列夫的聲音渾厚而帶著一絲佯裝的慍怒,他高大的身影幾乎堵住了楊雪辦公室的門口。
他穿著剪裁精良的深色西裝,領帶夾上鑲嵌的鉆石低調而奢華,眼神銳利如鷹,但深處卻藏著一絲對眼前這個年輕女子的欣賞和試探。
楊雪瞬間從文件上抬起頭,眼中閃過一絲驚訝,但立刻被從容的笑意取代。
她站起身,姿態優雅而不失恭敬:“列夫舅舅?您怎么來了?快請坐。”
她親自引他到會客區,示意秘書去準備他最喜歡的亞美尼亞白蘭地。
“我怎么來了?”列夫哼了一聲,接過酒杯,卻沒有立刻喝,目光掃過這間布置得既專業又不失品味的辦公室。
“我再不來,莫斯科最耀眼的新星,是不是就要把我這個老家伙忘到西伯利亞去了?”
“葉紅、葉白天天在軍墾城念叨你,說雪姐姐在莫斯科如何厲害。可我看到的卻是,我的好外甥女的準媳婦,搞出這么大動靜,聯合了這個,邀請了那個,連伊凡諾夫那樣的人物都成了你沙龍的座上賓。”
“怎么?是覺得列夫舅舅的油田太老舊,配不上你們‘兄弟能源’的新布局了?還是覺得我這個舅舅,人微言輕,幫不上忙,反而會拖累你?”
他的話像重錘,一句句敲下來,看似問責,實則是在索要一個態度,一個位置。
楊雪何等聰明,立刻聽出了話里的核心——列夫感到被忽視了,他作為葉飛事實上的“娘家人”。作為能量巨大的寡頭,需要在楊雪構建的版圖中,擁有一個符合他身份和價值的席位。
楊雪沒有立刻辯解,而是先為他斟酒,語氣真誠而帶著晚輩的親昵:
“舅舅,您這話可真是冤枉我了。我哪敢忘了您?軍墾城的日子,葉紅葉白就像我的親弟妹,您和凱塞林阿姨就是我們的長輩。”
“沒有您當初穩定的原油供應,兄弟能源在莫斯科的第一步都不會那么穩。這份情,我和葉飛,還有葉叔叔、楊叔叔,都時刻記在心里。”
她停頓了一下,眼神變得深邃:
“我之所以沒有一開始就事事叨擾您,正是因為我知道您的位置和影響力。”
“您不是馬克西姆那樣需要提攜的學子,也不是阿依努爾那樣需要平臺的朋友。您是盤踞一方的巨擘。”
“我做的這些小事,在您看來,或許只是小打小鬧。我是在積累,是在練手,是在我現有的能力范圍內,盡可能地為葉飛,也是為我們未來的共同事業,打下一點點微不足道的基礎。”
“我怕事情沒做成前就打著您的旗號,反而會玷污了您的名聲。我更希望,等到真正需要您這柄重錘發力的時候,再來懇請您出手,而不是用瑣事來煩擾您。

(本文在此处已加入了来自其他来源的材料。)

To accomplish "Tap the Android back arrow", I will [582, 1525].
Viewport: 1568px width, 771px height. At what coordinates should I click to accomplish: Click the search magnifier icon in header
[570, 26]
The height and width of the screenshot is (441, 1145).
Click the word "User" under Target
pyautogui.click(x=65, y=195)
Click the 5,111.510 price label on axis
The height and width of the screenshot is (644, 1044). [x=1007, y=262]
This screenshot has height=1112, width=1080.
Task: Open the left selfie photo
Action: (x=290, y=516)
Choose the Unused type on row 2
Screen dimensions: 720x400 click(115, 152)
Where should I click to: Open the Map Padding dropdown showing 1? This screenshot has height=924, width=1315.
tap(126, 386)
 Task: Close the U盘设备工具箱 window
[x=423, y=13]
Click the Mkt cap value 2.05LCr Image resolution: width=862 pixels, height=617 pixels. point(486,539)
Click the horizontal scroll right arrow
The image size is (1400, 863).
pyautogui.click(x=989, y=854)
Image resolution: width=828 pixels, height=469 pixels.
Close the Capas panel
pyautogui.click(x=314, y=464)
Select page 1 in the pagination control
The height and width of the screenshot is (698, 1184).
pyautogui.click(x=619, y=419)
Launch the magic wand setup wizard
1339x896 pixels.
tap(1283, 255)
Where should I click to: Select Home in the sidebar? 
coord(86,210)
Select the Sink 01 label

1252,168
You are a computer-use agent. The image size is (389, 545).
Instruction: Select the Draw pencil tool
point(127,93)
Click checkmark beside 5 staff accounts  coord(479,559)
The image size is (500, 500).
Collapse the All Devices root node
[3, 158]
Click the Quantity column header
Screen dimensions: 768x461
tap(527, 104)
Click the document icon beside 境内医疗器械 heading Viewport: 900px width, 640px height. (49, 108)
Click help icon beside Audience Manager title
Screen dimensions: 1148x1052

”
這番話,既充分表達了尊重,點明了列夫的不可替代性,又解釋了自己的初衷是為了更審慎地利用資源,最后還將列夫抬到了“最終王牌”的高度。
列夫臉上的慍怒漸漸消散,取而代之的是一種審視和玩味。
“小丫頭,幾年不見,這張嘴是越發厲害了。”
他啜了一口白蘭地,“葉雨澤和楊革勇那兩個家伙,倒是養了個好閨女。說吧,你現在練手練得怎么樣了?需要我這把‘老錘子’敲打哪里?”